Blockflöte des Todes

Musiker legen sich gerne einen Künstlernamen zu. Manchmal sind die Pseudonyme ziemlich bescheuert. Und dann gibt es da noch die Blockflöte des Todes. Doch das paradoxerweise gitarrenspielende Holzinstrument hat viel mehr auf dem Kasten als sich dämliche Namen zu geben.

Eine wichtige journalistische Disziplin sind Titel. Es ist nicht einfach, eine kernige Aussage und einen Aufhänger zu finden, der die Leserschaft neugierig macht. Wer über einen Musiker schreibt, der sich Blockflöte des Todes nennt, hat es unglaublich schwer.
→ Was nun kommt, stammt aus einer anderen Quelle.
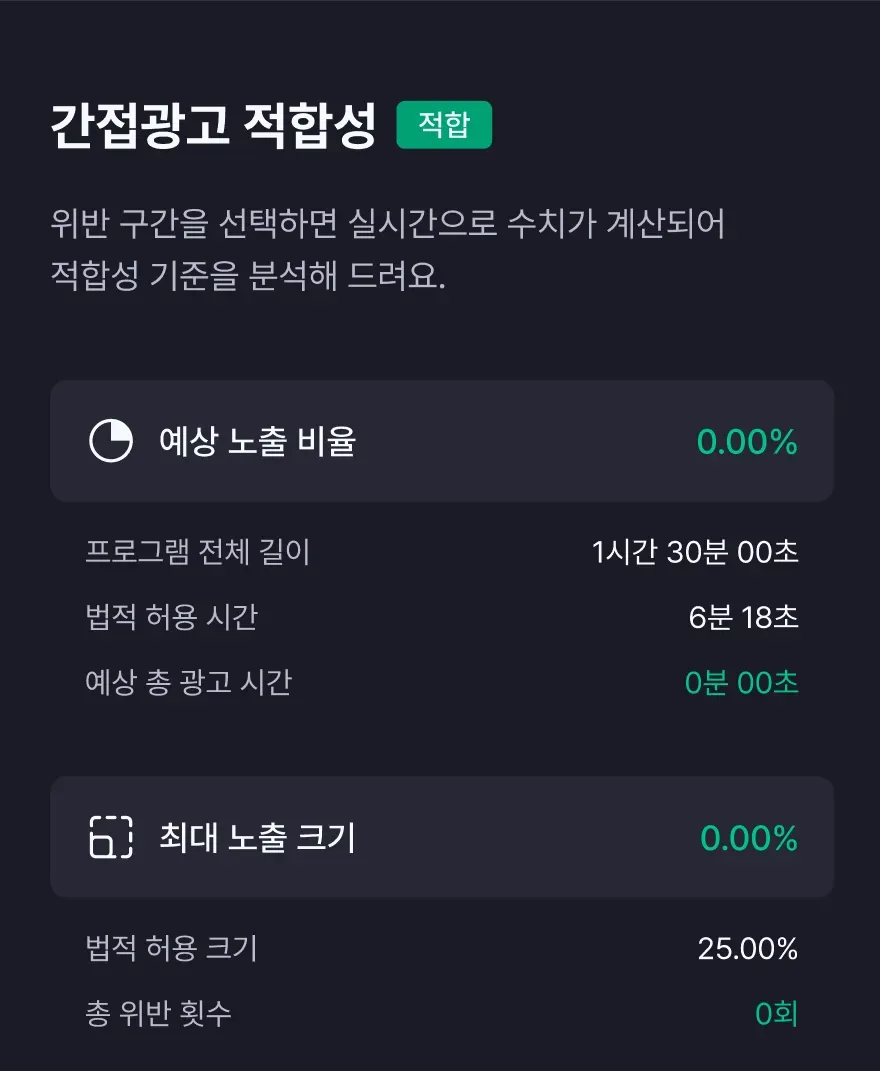Click the 1시간 30분 00초 duration value
Viewport: 880px width, 1071px height.
pyautogui.click(x=695, y=551)
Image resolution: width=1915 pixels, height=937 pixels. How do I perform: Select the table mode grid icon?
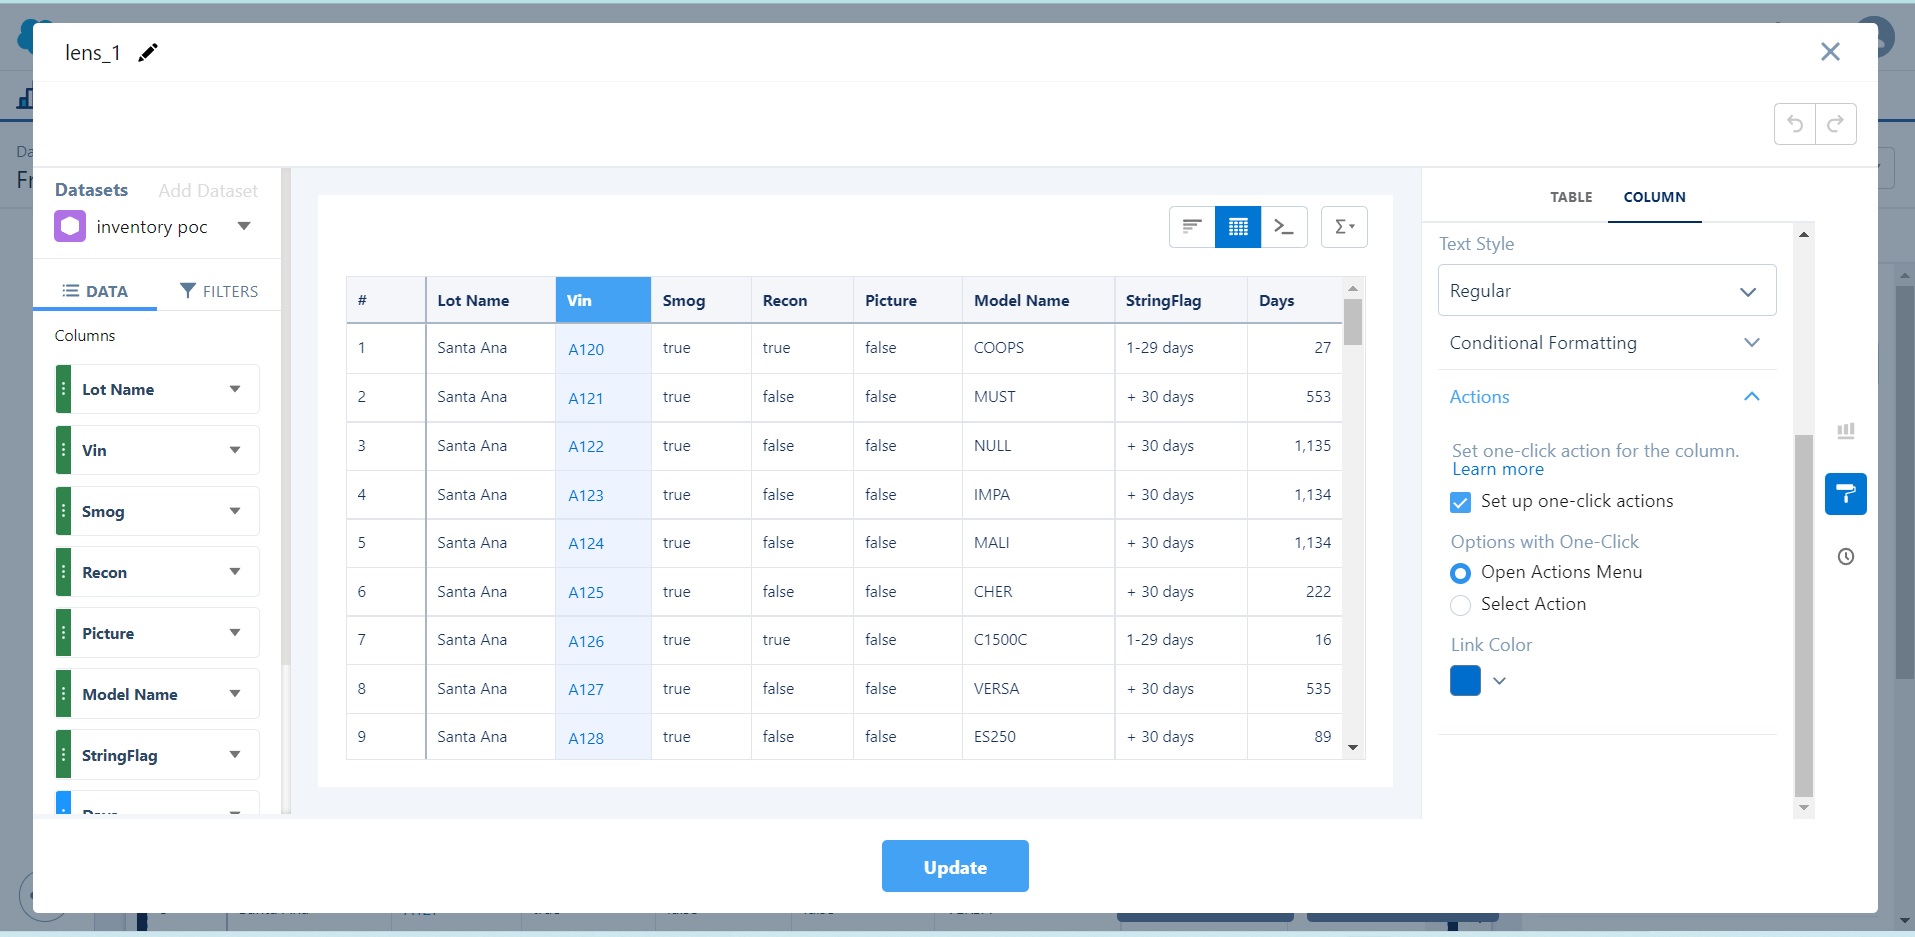(1238, 227)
Wie um Himmels Willen kann man so etwas toppen? Sämtliche Wortkreationen wirken lächerlich, wenn sie mit so einem schrägen Namen konfrontiert werden. Also gibt man schlicht Forfait und überlässt den Ruhm anderen. Blockflöte des Todes also. Doch was oder wer zum Henker ist eigentlich diese Blockflöte des Todes?
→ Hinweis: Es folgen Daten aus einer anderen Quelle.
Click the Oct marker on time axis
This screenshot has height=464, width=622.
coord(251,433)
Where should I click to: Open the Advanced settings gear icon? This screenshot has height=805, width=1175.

Hinter dem skurrilen Künstlernamen steckt ein Mann namens Matthias Schrei. Er kommt ursprünglich aus Sachsen, hat einen längeren Stopp in Berlin hinter sich und ist mittlerweile wieder aufs Land geflüchtet. Im Jahre 2010 nahm er bei Stefan Raabs Bundesvision Songcontest teil. Ein deutscher Songwriter mit akustischer Gitarre, dazu noch Berlin. Das wäre für mich eine klare No-Go-Mischung. Musik mag Geschmacksache sein, aber seien wir doch ehrlich, die Singer-Songwriter-Welle geht uns mittlerweile allen auf den Keks. Und von Berlin kommt gefühlt sowieso jeder zweite Künstler. Wär da nicht der fantastische Name gewesen, hätte ich meinen Donnerstagabend gemütlich zuhause verbracht. Die Neugier hat überwogen und ich bereue absolut nichts.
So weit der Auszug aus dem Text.